The Bible, or more specifically, the desire to bring the English church clearly under biblical authority, ultimately produced a violent revolution under Oliver Cromwell, and while his Commonwealth was short-lived, British monarchs abandoned the idea of the divine right of kings. The American War of Independence was not clearly biblical in its inspiration, but biblical principles were important to many of the architects and the citizens of the new republic. Both elected officials and appointed justices continue to take an oath of office by swearing on the Bible, as do the witnesses being sworn in most courtrooms. American jurisprudence, following its English common law precedents, relied heavily on biblical insights and even biblical texts, until almost this very day. The massive abandonment of biblical and natural law principles that has occurred in the United States from the 1960’s on followed rapidly upon the Supreme Court’s ejection of prayer and Bible reading from the public schools.

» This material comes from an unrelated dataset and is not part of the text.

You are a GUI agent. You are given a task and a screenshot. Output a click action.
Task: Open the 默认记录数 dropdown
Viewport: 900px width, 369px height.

Although it would be too much to say that the Bible continued to be foundational for American political and legal thought until the last third of the 20th century, it is true that residual biblical principles formed a bulwark against radical changes in morals, and that the acceptance of abortion, no-fault divorce, condoms on demand, euthanasia, and gay rights came in like a flood once the Bible, prayer, and even the Decalogue were symbolically repudiated by our courts.
“Hey, hey, ho, ho. Western Civ has got to go!” The battlecry of Stanford University students, which alarmed so many traditionalists when it was shouted in the 1980’s, was really superfluous. Once the Bible was banished to the remainder table of history, “Western Civ” was on its way out. But lest this essay end on too despairing a note, let the reader remember the words of Isaiah, quoted earlier: “The grass withers, the flower fades, but the word of our God stands forever.” The Book may have been banished from the schools and the courtrooms, but it still exists in tens of millions of copies, and its message still burns in tens of millions of hearts. We may yet experience once more what an early Nonconformist preacher promised; “God has still more truth to break forth from His holy Word.”